There has been coverage in the press about the way the government sneaked out the information that the Land Registry could be up for privatisation.  This is an office of state that fulfills an essential function both as a basic source for government and a vital part of our legal system.

Also, it charges for its services and said to make a profit, perhaps not much of a one, but it is not in the same cost category of other types of government record or activity.  But the margins of profit or loss are not the major consideration in this.  It is a key service and has been for a very long time.

There are one or two questions.  If it is made private then who eventually will own it, a few financial operations later?  If the recent past is any guide it could be, probably will be, in foreign hands for whatever purposes they might choose.  If they could not make it work they might close it down.

The information in this service is critical to the property market.  This currently is one of the key parts of the UK economy.  If there was a major foul up or disruption to the Registry or problems and it was beyond the government to deal with it, what then?  Not least is the scope it could give for corrupt or criminal activity.

Has anyone in Westminster ever hear of something called "unintended consequences".  If you are looking at anything then the Land Registry must rank as one of the most vulnerable to misuse and outright perversion of function.

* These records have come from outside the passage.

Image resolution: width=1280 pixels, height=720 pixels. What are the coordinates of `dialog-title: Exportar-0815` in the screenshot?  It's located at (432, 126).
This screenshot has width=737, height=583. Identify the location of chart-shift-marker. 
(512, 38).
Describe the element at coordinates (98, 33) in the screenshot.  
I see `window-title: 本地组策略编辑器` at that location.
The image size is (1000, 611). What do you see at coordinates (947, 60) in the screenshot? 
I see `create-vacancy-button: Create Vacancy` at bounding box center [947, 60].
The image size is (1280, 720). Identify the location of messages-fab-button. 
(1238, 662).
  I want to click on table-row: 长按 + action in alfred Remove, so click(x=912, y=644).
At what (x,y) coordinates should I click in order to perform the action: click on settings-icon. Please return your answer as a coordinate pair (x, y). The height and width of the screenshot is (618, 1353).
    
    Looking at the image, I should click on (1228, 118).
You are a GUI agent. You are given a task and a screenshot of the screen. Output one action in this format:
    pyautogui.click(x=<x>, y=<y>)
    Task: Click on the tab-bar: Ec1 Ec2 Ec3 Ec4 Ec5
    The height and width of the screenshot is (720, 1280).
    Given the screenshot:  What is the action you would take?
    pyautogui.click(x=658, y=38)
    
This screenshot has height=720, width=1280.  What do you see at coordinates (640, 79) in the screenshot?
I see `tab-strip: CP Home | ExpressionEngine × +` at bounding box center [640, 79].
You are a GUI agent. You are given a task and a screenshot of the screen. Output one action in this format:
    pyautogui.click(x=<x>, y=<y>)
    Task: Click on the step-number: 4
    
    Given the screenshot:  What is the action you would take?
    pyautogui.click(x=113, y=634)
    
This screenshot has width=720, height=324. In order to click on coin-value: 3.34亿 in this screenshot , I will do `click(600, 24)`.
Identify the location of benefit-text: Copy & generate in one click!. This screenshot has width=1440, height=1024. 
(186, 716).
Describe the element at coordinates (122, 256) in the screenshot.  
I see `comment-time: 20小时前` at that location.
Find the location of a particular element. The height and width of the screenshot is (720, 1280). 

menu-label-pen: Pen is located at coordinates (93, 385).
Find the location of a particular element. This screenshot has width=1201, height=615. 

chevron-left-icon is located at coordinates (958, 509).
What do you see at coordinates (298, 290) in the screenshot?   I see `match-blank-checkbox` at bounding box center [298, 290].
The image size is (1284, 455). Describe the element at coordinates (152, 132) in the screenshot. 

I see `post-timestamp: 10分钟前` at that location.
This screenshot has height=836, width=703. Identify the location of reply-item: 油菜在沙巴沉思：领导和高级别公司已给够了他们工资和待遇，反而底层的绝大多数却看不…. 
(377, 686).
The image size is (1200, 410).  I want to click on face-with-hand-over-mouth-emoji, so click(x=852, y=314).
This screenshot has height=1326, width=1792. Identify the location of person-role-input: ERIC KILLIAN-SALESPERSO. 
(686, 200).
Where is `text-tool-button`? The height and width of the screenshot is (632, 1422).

If this can be done, why not other features of government?  HMRC might well get a good price from a Chinese consortium.  The Foreign Office might gain some valuable insights after being taken over by Russian oligarch's, never mind free tickets to Chelsea games.  Gulf State rulers would like to run the Department of Transport.

This is not a question, as Macmillan once put it, of selling the family silver.  It is selling the key to the safe at a scrap price.

1 comment:

  1. Selling the Land Registry is a crazy decision. What's the point? The money involved is trivial compared to the possible consequences of it all going pear-shaped.